Kennedy turned to her and said, “Kelly, don't give up -- we will pass immigration reform.”
“I wished him well and wish now I had known it would be the last time I would see him. I would have thanked him for everything he had done for us in the Irish Lobby for Immigration Reform.”
PATRICK Morris of Coral Gables, Florida had the pleasure of driving Kennedy and his wife Victoria from a labor union meeting at the Sheraton Bal Harbor to a fundraiser in Coral Gables 15 years ago.
“I can remember that 40-minute ride like it was yesterday. I introduced myself to the senator as I held the door for him and his wife. Two minutes into the car ride he said, ‘With a name like Pat I have to ask what part of the country are you from?’”
By country, Kennedy of course meant Ireland. Morris told the senator all about his Irish heritage, his family history and the immigration tale behind his family’s journey to the U.S.
“He seemed genuinely interested when I told him how my dad in 1960 had worked as a young committeeman in Long Island for his brother John's campaign,” remembers Morris.
“He had a big smile on his face when I told him I still have a picture of me at three years old in my cousin's arms with a big Kids For Kennedy sign in the background.
“He roared with laughter when I told him I had memories of knocking on doors in 1968 in Glen Cove, New York, with his brother, Senator Bobby Kennedy. He laughed when I told him my grandmother and all my Irish family in Ireland still had pictures on their mantles of President Kennedy.”
It was a connection and conversation Kennedy had with thousands of Irish Americans but for Morris it was one he would treasure forever.
“More than anything that day was an insight into a man who liked and cared about people. As we left the car, I said, ‘Thank you, senator.’ He said, ‘Call me Teddy.’
“That car ride will be one I will remember forever.”
NEW York lawyer Brian O’Dwyer first met Kennedy in 1963.
“I was a freshman at the George Washington University in Washington D.C. and was eager to intern with the recently elected senator from Massachusetts. Armed with a letter of introduction from my father I sought the coveted internship for the newest star of the Kennedy family,” O’Dwyer told the Irish Voice last week.
Although the work of an intern is mundane, O’Dwyer was far from disappointed.
“I remember that Ted would always know who we were and would ask us about our lives. Needless to say we were thrilled, so my personal admiration of Ted Kennedy stated well before my 21st birthday.”
O’Dwyer over the years developed a friendship with Kennedy. He recalls the senator’s disappointment at the failure of his immigration bill.
“I remember him coming to me and saying, ‘Take a look at the bill Brian, I sure took care of the Irish.’ He never forgot a friend or an enemy, but constantly strived to make sure bridges were built and gaps overcome,” said O’Dwyer.
“He profoundly influenced my life and an entire generation of Irish Catholics.

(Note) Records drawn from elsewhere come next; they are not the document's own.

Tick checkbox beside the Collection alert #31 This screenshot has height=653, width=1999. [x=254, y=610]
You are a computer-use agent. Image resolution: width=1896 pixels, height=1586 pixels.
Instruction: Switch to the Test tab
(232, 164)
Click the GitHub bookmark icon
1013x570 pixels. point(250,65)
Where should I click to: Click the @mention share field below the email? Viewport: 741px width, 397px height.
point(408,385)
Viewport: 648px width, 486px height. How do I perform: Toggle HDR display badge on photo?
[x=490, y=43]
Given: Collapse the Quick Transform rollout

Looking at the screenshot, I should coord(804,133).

We will not see the likes of him again.”
PAUL Hill, one of the Guilford Four who is married to Courtney Kennedy, Robert Kennedy’s daughter, tells the Irish Voice about the funeral of his wife’s uncle this past weekend.
“The heavens opened and poured at the Basilica of Our Lady of Perpetual Help as the world bid farewell, to the ‘senator of perpetual help,’ writes Hill in an email.
“In the once Irish ghetto of Roxbury, Massachusetts, it was perhaps all the more fitting for a man who dedicated his life to furthering the cause of the disposed and the downtrodden of the United States, that he would lie in repose amidst the dilapidated buildings of Roxbury.”
Hill said it wasn’t the eulogies from the pulpit that “summed up the measure of this great man,” but the quiet “respectful stories” from the general public.
While Hill was shopping for a dress for his daughter, Saoirse, on Main Street in Martha’s Vineyard, the owner of the store told Hill that Kennedy had helped her husband get a visa to come to the U.S.